As you go further up the pyramid, tests get more expensive in every dimension: they are slower (and are run less frequently as a result), more expensive to debug and maintain, and maybe a bit flaky, though you should still de-flakify these tests as much as is practical.

The key is to push tests as far down the pyramid as possible. Never test something in an E2E test if it can be meaningfully tested in a unit test. For example, a regression test for a database date/time serialization bug should run against a real database. Meanwhile, a test verifying that an HTTP service returns the correct response code in a specific situation can run against mocks.

1 https://martinfowler.com/articles/practical-test-pyramid.htm... (holy crap that is a mountain of text, but the diagram is near the top)

commandlinefan · on Sept 24, 2021

> Contract tests allow us to describe the interactions between our services through expectations to be met by their inputs and outputs.

If you say so, and I wish you luck but... I've seen that tried many, many times and never seen it actually work out in practice. It seems like it ought to be workable - there are only a finite number of ways that each service can be invoked after all - but if the goal of automated testing is to find problems before they become production problems, I've never seen "defined contracts" fulfill that goal.

anamexis · on Sept 24, 2021

> but if the goal of automated testing is to find problems before they become production problems, I've never seen "defined contracts" fulfill that goal

But, have you seen contract testing fail to catch problems that E2E tests did catch?
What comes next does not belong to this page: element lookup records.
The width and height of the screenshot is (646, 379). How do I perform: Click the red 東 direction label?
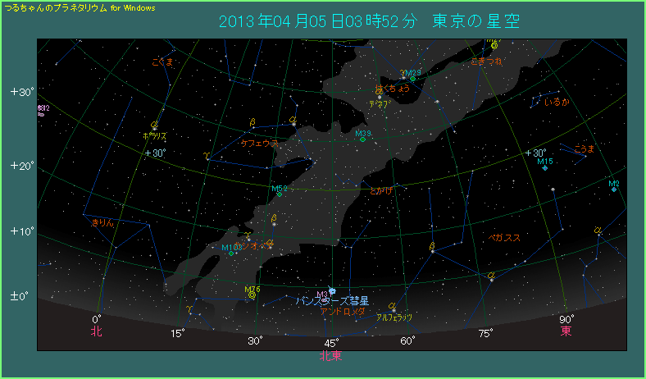click(x=566, y=331)
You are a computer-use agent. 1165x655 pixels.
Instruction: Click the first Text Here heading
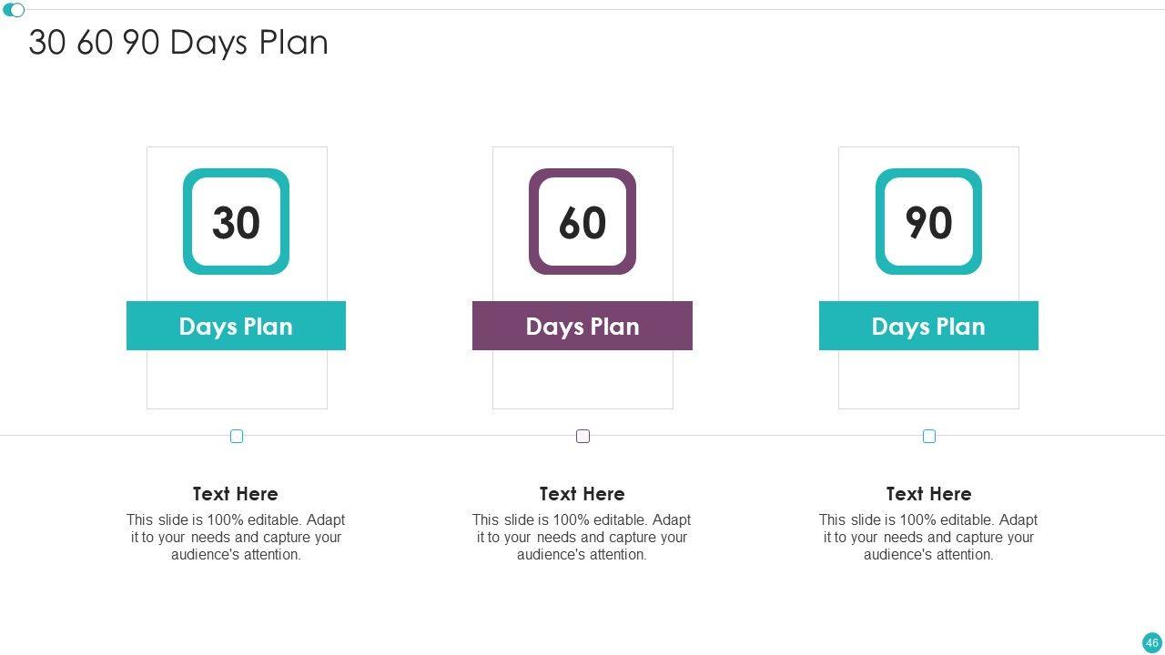(236, 494)
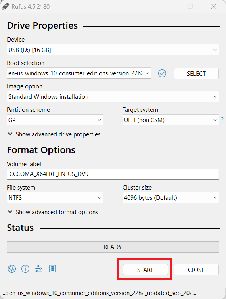Viewport: 226px width, 299px height.
Task: Click the CLOSE button
Action: click(x=196, y=270)
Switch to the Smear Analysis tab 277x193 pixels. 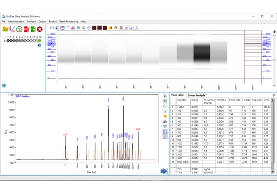(197, 95)
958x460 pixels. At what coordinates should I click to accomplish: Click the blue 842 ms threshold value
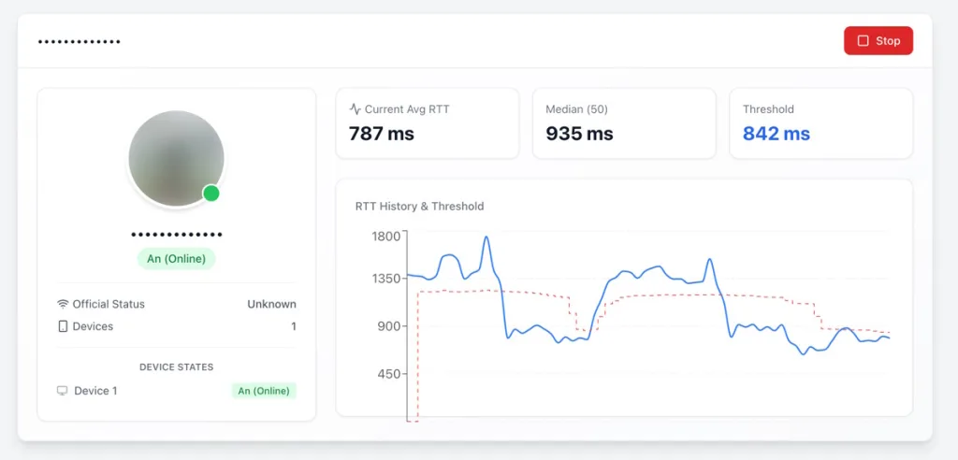pyautogui.click(x=776, y=134)
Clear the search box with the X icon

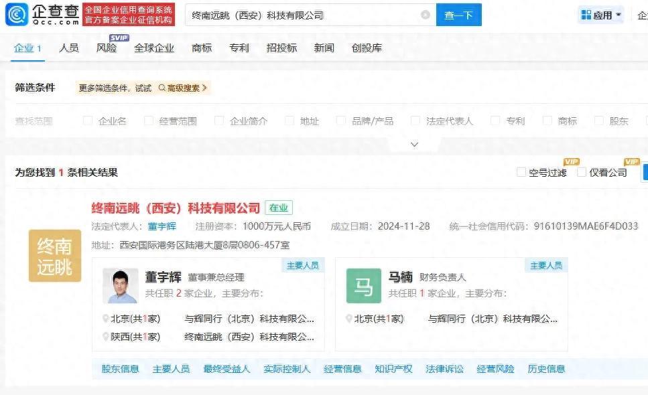(x=426, y=15)
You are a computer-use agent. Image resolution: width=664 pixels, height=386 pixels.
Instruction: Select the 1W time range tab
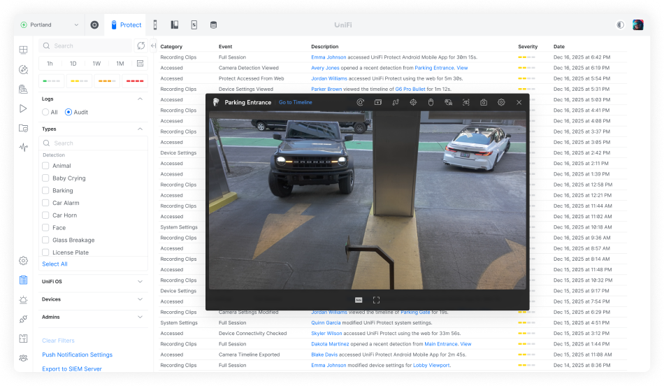coord(96,64)
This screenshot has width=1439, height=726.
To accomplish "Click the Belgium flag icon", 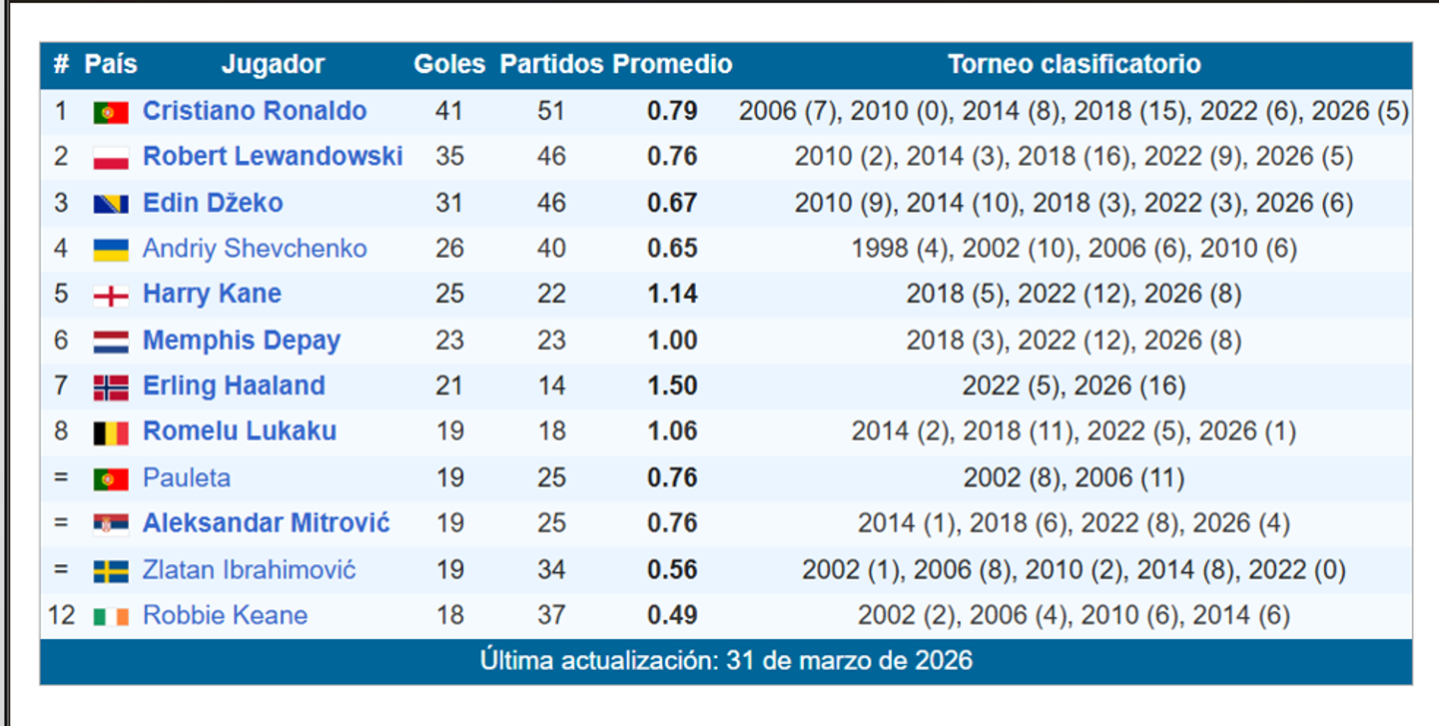I will (x=111, y=433).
I think both of them end up tending to be regression tests a lot of the time.

makeitdouble · on Sept 24, 2021

A complicating factor is that teams usually start with E2E when it’s simple, and only move to other approaches when the systems have become way too complicated.

At that point I don’t know if there is any specific strategy that effectively catches a lot of bugs, short of sending to production and monitor the effect. At a company we just called those tests “sanity checks”, and the goal was just to make sure the most basic use cases would still work, and nothing more.

coryrc · on Sept 24, 2021

It says the majority of the problems caught in E2E were due to changed contacts, so it makes sense to have a dedicated test type for those errors. If the remaining caught bugs are few enough and their customers are willing to suffer occasional unavailability, just let them be caught in production and save that expense.

deterministic · on Sept 25, 2021

Agree. They are not testing the end-to-end contracts of how concurrent services interact. I predict it will end badly.

drewcoo · on Sept 24, 2021

E2E tests are required because no matter how well-defined your other tests are or how completely they've tested everything . . . you can't prove that they'd absolutely catch all the bugs.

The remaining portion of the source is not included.